Ein weiterer Schwerpunkt des Gesprächs war die Bedeutung der Geoinformationswirtschaft für die Entwicklung zukunftsfähiger Kommunen. Geodaten bilden eine wesentliche Grundlage für fundierte Entscheidungen in den Bereichen Klimaresilienz, Energiewende, Mobilität, Flächenmanagement und Katastrophenschutz.

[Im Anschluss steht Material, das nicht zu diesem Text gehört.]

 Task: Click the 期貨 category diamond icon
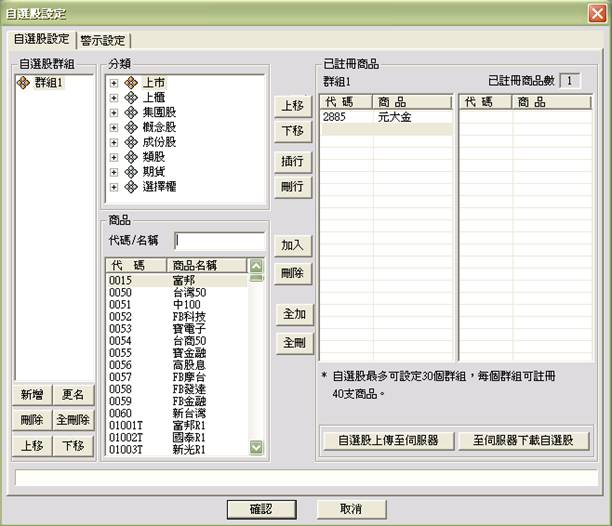click(131, 171)
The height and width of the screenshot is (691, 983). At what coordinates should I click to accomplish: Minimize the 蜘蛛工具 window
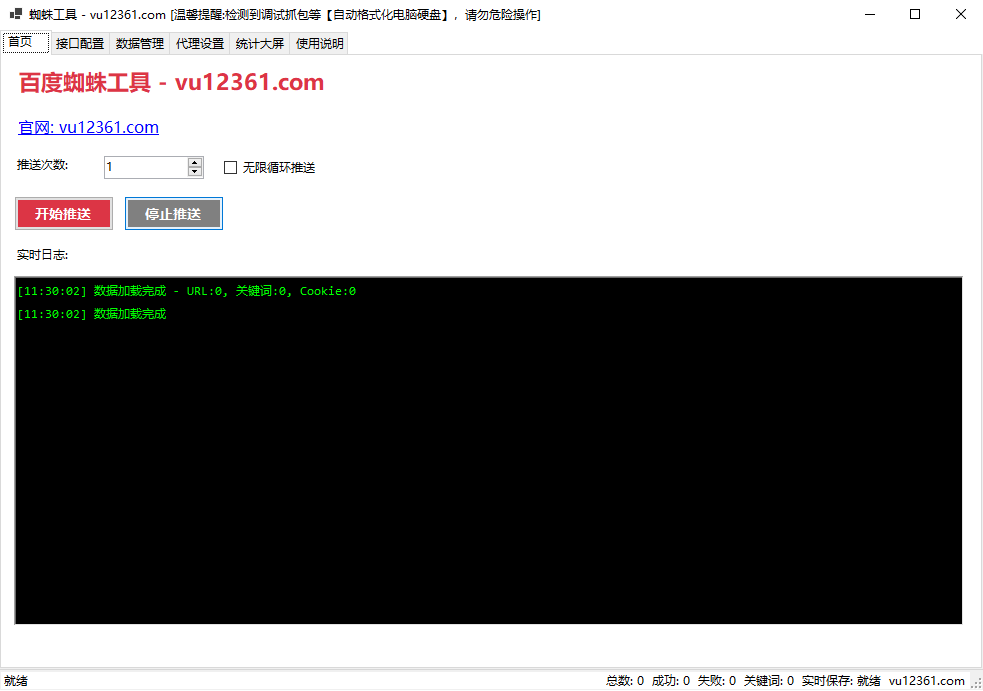(x=868, y=14)
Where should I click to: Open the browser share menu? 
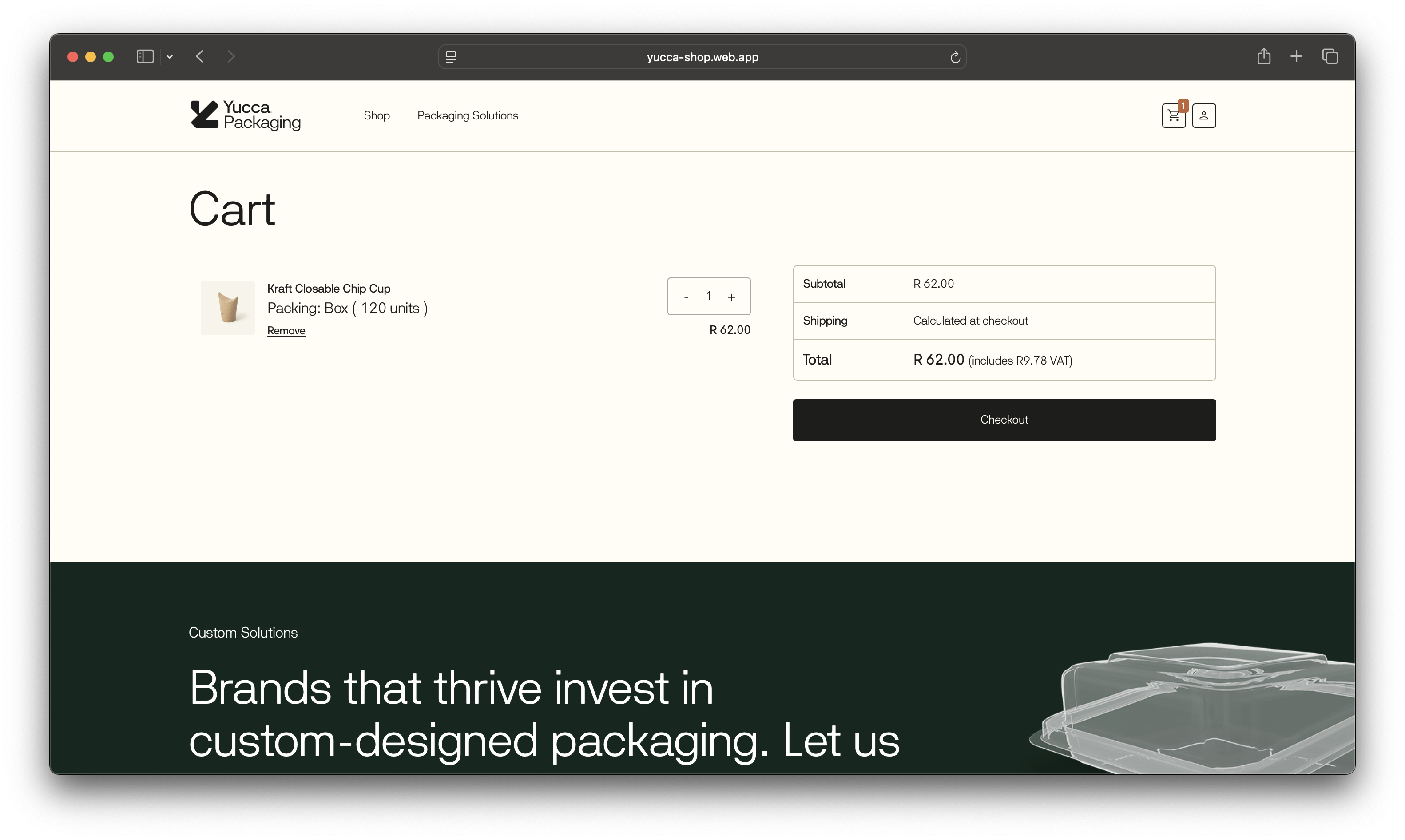coord(1263,56)
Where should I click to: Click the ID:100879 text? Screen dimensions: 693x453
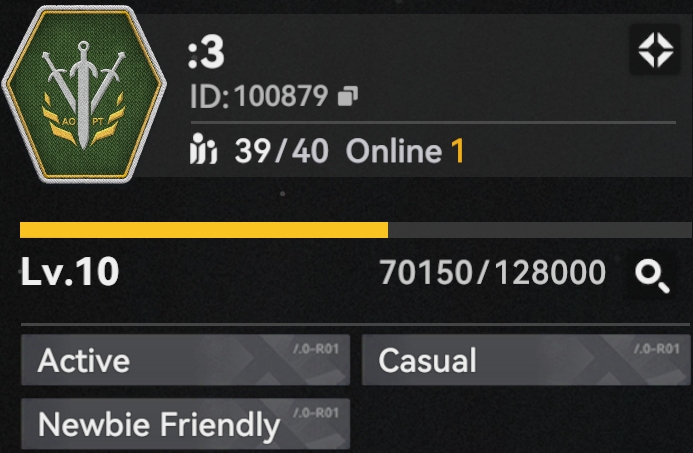[259, 96]
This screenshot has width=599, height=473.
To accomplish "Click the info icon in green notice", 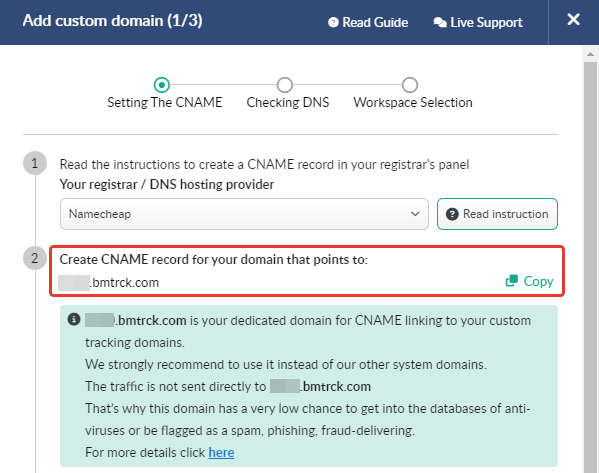I will [x=74, y=319].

Vor diesem Hintergrund wurden die zentralen Forderungen der Geoinformationswirtschaft hervorgehoben:

  • Ausbau einer verlässlichen und interoperablen Geodateninfrastruktur in Deutschland,
  • Sicherstellung eines nachhaltigen Erhebungs- und Aktualisierungsmanagements für amtliche Geodaten,
  • standardisierte Datenzugänge nach dem Prinzip „Open by default“,
  • Stärkung der Datenkompetenz in Kommunen und Verwaltungen,
  • sowie klare Governance-Strukturen, damit Geoinformation als strategische Ressource wirksam genutzt werden kann.

Ingenieurkompetenz für lebenswerte und resiliente Städte

Für den ZBI ist die enge Verknüpfung von Geodaten, ingenieurtechnischer Expertise und wassersensibler Stadtplanung ein entscheidender Baustein einer nachhaltigen Stadtentwicklung. Als Präsident des ZBI setzt sich Dipl.-Ing. Wilfried Grunau dafür ein, diese Themen stärker in die politischen und fachlichen Entscheidungsprozesse einzubringen und den Dialog zwischen Politik, Verwaltung und Ingenieurwesen weiter auszubauen.

Der Austausch im Bundeskanzleramt unterstreicht die Bedeutung einer integrierten, datenbasierten Planung als Grundlage für widerstandsfähige und lebenswerte Städte in Deutschland.